* What the task requires *
Put every line of the records below into a numbered list, skipping any blank lines. Leave the pictures out of your answer.

# START OF Given records

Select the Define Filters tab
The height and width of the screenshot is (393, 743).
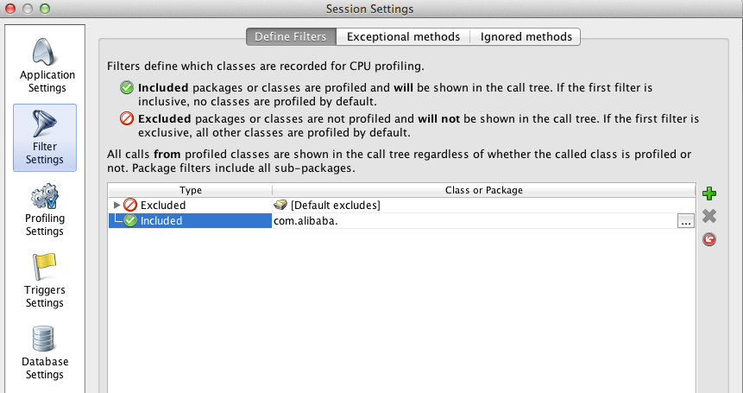pos(291,36)
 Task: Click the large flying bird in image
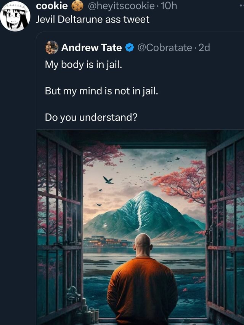click(108, 180)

# END OF Given records

* Answer to the task *
1. Select the Define Filters tab
2. The height and width of the screenshot is (393, 743).
3. pos(291,36)
4.  Task: Click the large flying bird in image
5. click(108, 180)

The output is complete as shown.